Notfallsanitäter trainieren in der virtuellen Realität
Ein Bienenstich, der Verzehr bestimmter Lebensmittel oder auch die Einnahme des falschen Medikaments können zu einem allergischen Schock führen. Schnelle und sachkundige Hilfe ist dann überlebenswichtig. Um diese kompetent leisten zu können, trainieren angehende Notfallsanitäter den Ernstfall in aufwendigen Simulationsumgebungen und üben an Puppen oder Schauspielpatientinnen und -patienten. Das macht sie fit für den späteren Einsatz an Erwachsenen. Ein allergischer Schock bei Kindern ist jedoch wesentlich schwieriger zu behandeln – und zu proben.

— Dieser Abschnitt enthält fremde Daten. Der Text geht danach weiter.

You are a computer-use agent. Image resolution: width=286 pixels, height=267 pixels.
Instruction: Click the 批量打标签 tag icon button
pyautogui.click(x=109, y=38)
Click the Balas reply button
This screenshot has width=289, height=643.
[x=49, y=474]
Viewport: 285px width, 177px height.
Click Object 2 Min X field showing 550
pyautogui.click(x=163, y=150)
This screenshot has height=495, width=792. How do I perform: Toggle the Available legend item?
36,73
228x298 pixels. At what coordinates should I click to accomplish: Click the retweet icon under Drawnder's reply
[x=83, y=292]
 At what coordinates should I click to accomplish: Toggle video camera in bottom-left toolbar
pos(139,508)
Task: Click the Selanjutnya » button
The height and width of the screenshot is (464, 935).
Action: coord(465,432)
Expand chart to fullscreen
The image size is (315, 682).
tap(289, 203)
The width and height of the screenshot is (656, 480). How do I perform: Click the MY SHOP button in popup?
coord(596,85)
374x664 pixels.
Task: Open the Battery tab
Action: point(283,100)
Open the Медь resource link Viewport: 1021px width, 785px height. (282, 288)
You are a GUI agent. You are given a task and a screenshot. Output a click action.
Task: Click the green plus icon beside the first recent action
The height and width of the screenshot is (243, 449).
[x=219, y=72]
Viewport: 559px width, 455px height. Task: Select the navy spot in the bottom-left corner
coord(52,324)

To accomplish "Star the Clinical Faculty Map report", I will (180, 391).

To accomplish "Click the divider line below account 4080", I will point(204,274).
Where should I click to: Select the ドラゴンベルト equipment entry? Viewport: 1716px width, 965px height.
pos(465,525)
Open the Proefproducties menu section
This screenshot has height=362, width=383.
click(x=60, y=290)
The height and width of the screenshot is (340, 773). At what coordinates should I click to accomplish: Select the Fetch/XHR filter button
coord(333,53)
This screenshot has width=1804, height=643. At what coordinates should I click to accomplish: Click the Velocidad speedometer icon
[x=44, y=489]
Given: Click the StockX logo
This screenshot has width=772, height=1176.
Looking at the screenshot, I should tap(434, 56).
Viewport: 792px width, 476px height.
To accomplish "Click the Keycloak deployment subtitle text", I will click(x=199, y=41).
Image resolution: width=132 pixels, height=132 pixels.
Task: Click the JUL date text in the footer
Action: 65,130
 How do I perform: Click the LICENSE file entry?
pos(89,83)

Das soll sich durch das Projekt „EPICSAVE“ der Hochschule Bonn-Rhein-Sieg ändern. Am Institut für Visual Computing entwickeln Dr. Jonas Schild und seine Forschergruppe eine neue Ausbildungsmethode für angehende Notfallsanitäter, die digitale Spielmethoden mit virtuellen Umgebungen kombiniert. Auf diese Weise können seltene Notfallsituationen nachgestellt und eingeübt werden.
Ernsthaftes Erleben
„Ein allergischer Schock bei Kindern ist immer lebensbedrohlich, kommt aber nur in 0,5 Prozent der Lehrfahrten während der Ausbildung vor“, sagt Schild. Passiere ein solcher Notfall dann aber im späteren Einsatz, müssten die Rettungssanitäter unter Stress alles richtig und präzise durchführen. Das sei eine große Herausforderung. Deshalb sei es wichtig, dass sie den Einsatz vorher gut geübt hätten. „Viele der Sanis sind recht jung, haben selbst noch keine Kinder und können beispielsweise deren Gewicht oft nicht einschätzen.“ Dieses sei aber entscheidend für die Dosierung der Medikamente. Auch die Beruhigung der Eltern verlange viel Erfahrung von den Einsatzleuten.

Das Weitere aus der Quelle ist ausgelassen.